# Vector Quantization Codecs for Blosc2

This notebook demonstrates the implementation of custom Blosc2 codecs using:
- **Fuzzy C-Means (CMeans)** clustering
- **Archetypal Analysis (AA)**

The codecs are evaluated on the Olivetti Faces dataset using SSIM metrics.

## Setup

In [None]:
import os
import sys

# Add project root to path
project_root = os.path.abspath(os.path.join(os.getcwd(), '..'))
if project_root not in sys.path:
    sys.path.insert(0, project_root)

import numpy as np
import blosc2
import matplotlib.pyplot as plt

from models import CMeans, AA

## Toy Example: Prototype Visualization

First, we illustrate the difference between CMeans and AA prototypes using synthetic 2D data.

In [None]:
# Generate synthetic data
np.random.seed(42)
X = np.random.normal(size=(1_000, 2))
n_prototypes = 4

# Fit models
cmeans_model = CMeans(n_prototypes, m=2, max_iter=100, tol=1e-6)
cmeans_model.fit(X)

aa_model = AA(n_prototypes, n_init=1, max_iter=100, tol=1e-6)
aa_model.fit(X)

# Visualize
plt.figure(figsize=(8, 6))
plt.scatter(X[:, 0], X[:, 1], c='black', alpha=0.1, label='Data')
plt.scatter(cmeans_model.prototypes[:, 0], cmeans_model.prototypes[:, 1], 
            c='red', s=100, marker='o', label='CMeans')
plt.scatter(aa_model.prototypes[:, 0], aa_model.prototypes[:, 1], 
            c='blue', s=100, marker='s', label='AA')
plt.legend()
plt.title('Prototypes: CMeans (centroids) vs AA (archetypes)')
plt.xlabel('X1')
plt.ylabel('X2')
plt.show()

## Olivetti Faces Dataset

Load and preprocess the Olivetti Faces dataset (400 images, 64x64 pixels each).

In [None]:
from sklearn.datasets import fetch_olivetti_faces
from sklearn.feature_extraction import image
from sklearn.preprocessing import StandardScaler

# Load data
faces = fetch_olivetti_faces(shuffle=True, random_state=0)
data = faces.images
n_samples = data.shape[0]

print(f"Dataset shape: {data.shape}")
print(f"Number of images: {n_samples}")

In [None]:
# Extract patches for training
block_size = 4

patcher = image.PatchExtractor(
    patch_size=(block_size, block_size), 
    max_patches=n_samples, 
    random_state=0
)
tiled_data = patcher.fit_transform(data)

# Select a random subset for training
n_samples_subset = 1_000
np.random.seed(0)
idx = np.random.choice(tiled_data.shape[0], n_samples_subset, replace=False)
X = tiled_data[idx].reshape(n_samples_subset, -1)

# Standardize features
scaler = StandardScaler()
X_pre = scaler.fit_transform(X)

print(f"Training samples: {X_pre.shape[0]}")
print(f"Features per sample: {X_pre.shape[1]}")

## Train Models

Train CMeans and AA models to learn the codebook (prototypes).

In [None]:
n_prototypes = 36

# Train CMeans
cmeans_model = CMeans(
    n_prototypes, 
    m=2, 
    max_iter=100, 
    tol=1e-6, 
    metric='cosine', 
    random_state=0
)
cmeans_model.fit(X_pre)
print(f"CMeans trained with {n_prototypes} centroids")

# Train AA
aa_model = AA(
    n_prototypes, 
    n_init=1, 
    max_iter=100, 
    tol=1e-6, 
    random_state=0
)
aa_model.fit(X_pre)
print(f"AA trained with {n_prototypes} archetypes")

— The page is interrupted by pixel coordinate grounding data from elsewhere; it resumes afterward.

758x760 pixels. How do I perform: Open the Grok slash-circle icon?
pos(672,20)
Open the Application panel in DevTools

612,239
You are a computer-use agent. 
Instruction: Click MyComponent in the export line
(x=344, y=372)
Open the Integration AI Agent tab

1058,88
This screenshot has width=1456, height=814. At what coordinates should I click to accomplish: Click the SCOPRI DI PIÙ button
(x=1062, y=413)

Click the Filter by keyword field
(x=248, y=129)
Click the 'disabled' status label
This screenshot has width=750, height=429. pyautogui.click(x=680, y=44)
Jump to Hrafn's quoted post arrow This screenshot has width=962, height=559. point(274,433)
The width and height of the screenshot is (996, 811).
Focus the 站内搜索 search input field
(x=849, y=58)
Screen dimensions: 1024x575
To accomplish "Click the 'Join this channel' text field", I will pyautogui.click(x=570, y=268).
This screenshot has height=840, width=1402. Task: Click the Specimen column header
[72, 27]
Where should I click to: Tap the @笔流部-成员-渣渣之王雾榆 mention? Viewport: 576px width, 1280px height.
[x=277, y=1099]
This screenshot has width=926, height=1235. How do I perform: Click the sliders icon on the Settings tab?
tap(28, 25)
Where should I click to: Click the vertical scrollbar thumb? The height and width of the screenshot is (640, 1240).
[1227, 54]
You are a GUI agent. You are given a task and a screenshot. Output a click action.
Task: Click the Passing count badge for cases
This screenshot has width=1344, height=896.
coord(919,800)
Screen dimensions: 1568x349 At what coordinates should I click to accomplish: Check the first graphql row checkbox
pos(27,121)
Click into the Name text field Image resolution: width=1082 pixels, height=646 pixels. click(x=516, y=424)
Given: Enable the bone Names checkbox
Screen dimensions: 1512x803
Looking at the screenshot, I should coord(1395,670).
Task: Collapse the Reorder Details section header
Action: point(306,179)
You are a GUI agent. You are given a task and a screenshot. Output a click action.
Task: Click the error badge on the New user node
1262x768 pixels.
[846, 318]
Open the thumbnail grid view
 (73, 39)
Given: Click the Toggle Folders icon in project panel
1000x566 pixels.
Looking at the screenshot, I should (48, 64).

## Define Custom Blosc2 Codec

Implement encoder and decoder functions for the custom codec.

In [None]:
import lz4.frame
import pickle


def encoder(input, output, meta, schunk: blosc2.SChunk):
    """Encode image blocks using trained model prototypes."""
    # Determine data type
    if schunk.typesize == 8:
        dtype = np.dtype(np.float64)
    elif schunk.typesize == 4:
        dtype = np.dtype(np.float32)
    elif schunk.typesize == 2:
        dtype = np.dtype(np.float16)
    else:
        raise ValueError('Unsupported data type')
    
    itemsize = dtype.itemsize
    block_size = int(np.sqrt(schunk.blocksize // itemsize))
    shape = (block_size, block_size)
    img = input[:schunk.blocksize].view(dtype).reshape(shape)

    # Load models from metadata
    scaler_loaded = pickle.loads(schunk.meta['scaler'])
    model = pickle.loads(schunk.meta['model'])
    tile_size = int(np.sqrt(scaler_loaded.n_features_in_))

    # Tile the input into blocks
    img_tiled = (
        img.reshape(
            block_size // tile_size,
            tile_size,
            block_size // tile_size,
            tile_size
        )
        .transpose(0, 2, 1, 3)
        .reshape(-1, tile_size * tile_size)
    )

    # Transform and quantize weights
    img_pre = scaler_loaded.transform(img_tiled)
    weights = model.transform(img_pre)
    weights = np.digitize(weights, np.linspace(0, 1, 256)).astype(np.uint8)

    # Compress with LZ4
    output_compressed = lz4.frame.compress(pickle.dumps(weights))
    output_compressed_size = len(output_compressed)
    output[0:output_compressed_size] = np.frombuffer(output_compressed, dtype=np.uint8)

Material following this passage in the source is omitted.